1. It is important to pick a translation of the Bible that works for you. Let’s be honest, the King James Version is probably not the best fit for a new Christian. When I first started looking into a real relationship with Christ, I read from “The Message”. This version is a very loose translation of the Bible (the joke being it even contains recipes), and I do not recommend it unless it is absolutely necessary. For easy reading, I like the New Living Translation. If I am memorizing scripture, I like NKJ or NIV. There is endless controversy on which translations to use and not use, but you have to find what works for you.
2. Start your reading time in prayer. While I believe everyone should have their own approach to reading the Bible, I believe it is imperative to pray first because it invites the Lord to be present. I also like to pray fist because it helps me clear my mind and shake off the world.
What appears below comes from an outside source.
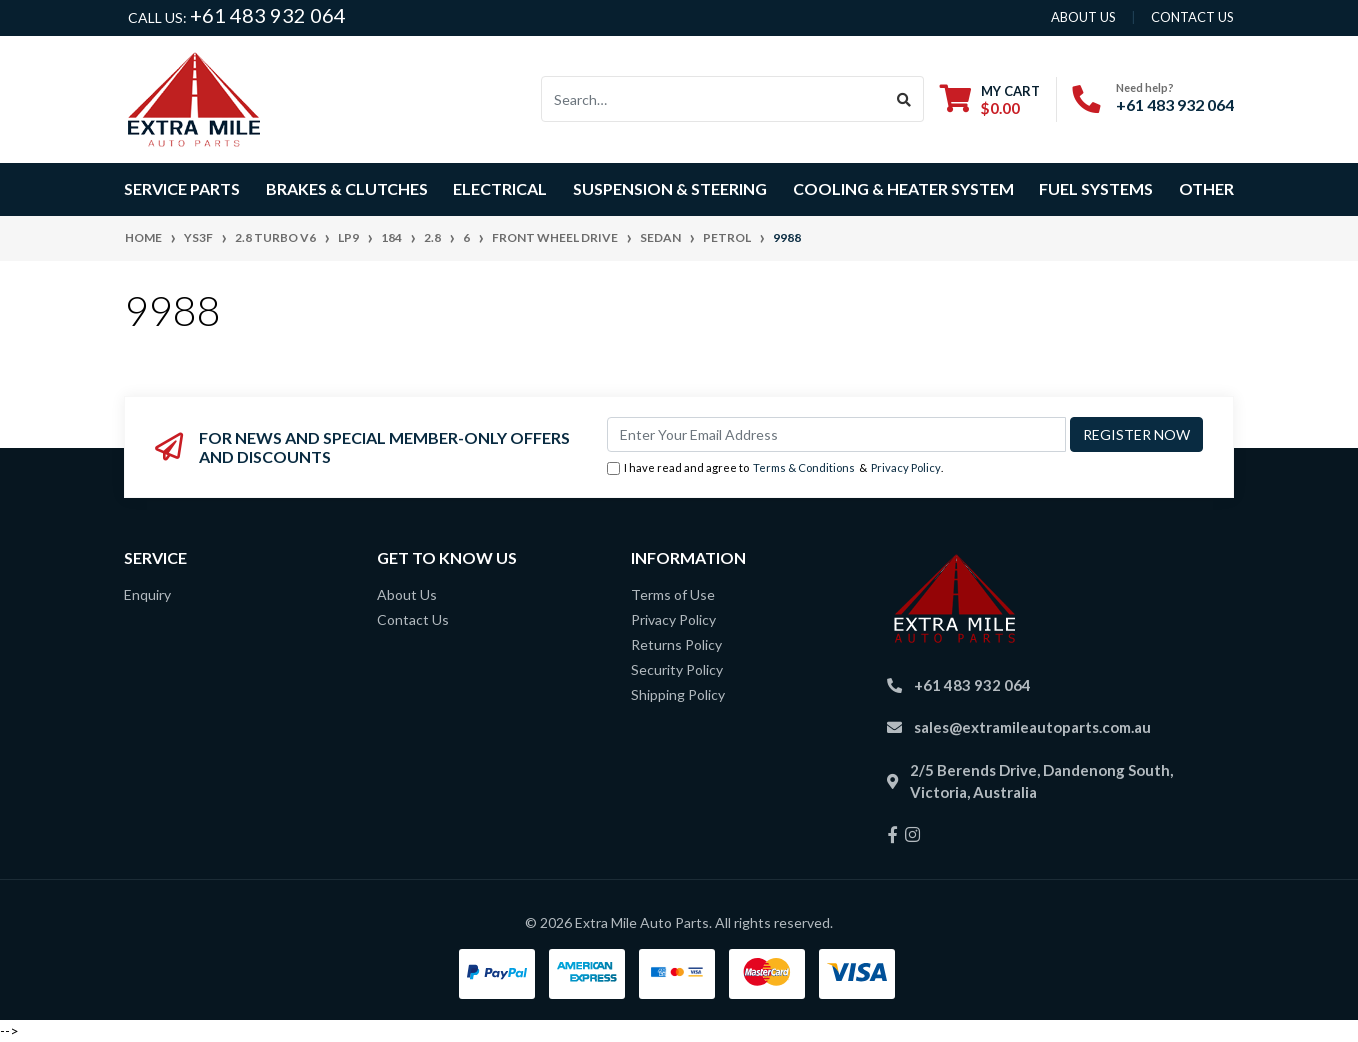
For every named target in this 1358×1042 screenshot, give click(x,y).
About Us (407, 594)
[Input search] (713, 99)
3. Don’t read the Bible in order. It is suggested to start in the New Testament because it is an easier read. This is hard for a bookworm like myself, who always has to read a book from start to finish. When I first started reading, someone suggested the following reading plan : (1)Mark-it is chronological; (2) Matthew-it gives a lot of details; (3) John-focuses on the life of Jesus; (4) Luke; (5) Acts; and (6) Galatians.
4. Avoid commentary when you are first beginning. The reason behind that suggestion is that commentary is from people, not God. Some even go further and suggest that you should not read a study bible, but study bibles can give clarity to some texts, so you must weigh the pros and cons yourself. I personally do not like to use commentary until after I have completed my reading so that I don’t let people thoughts override God’s thoughts. I also can get caught up flipping back and forth, where it turns more into a research project than a daily reading.
5. Pray when you are done. Thank God for what you read. Ask him to help you apply what you learned to your life and keep it in your heart.
I would also like to add, don’t make reading the bible about yourself, but I will wait to discuss that tomorrow as reason #4 is about having a self-centered mind set.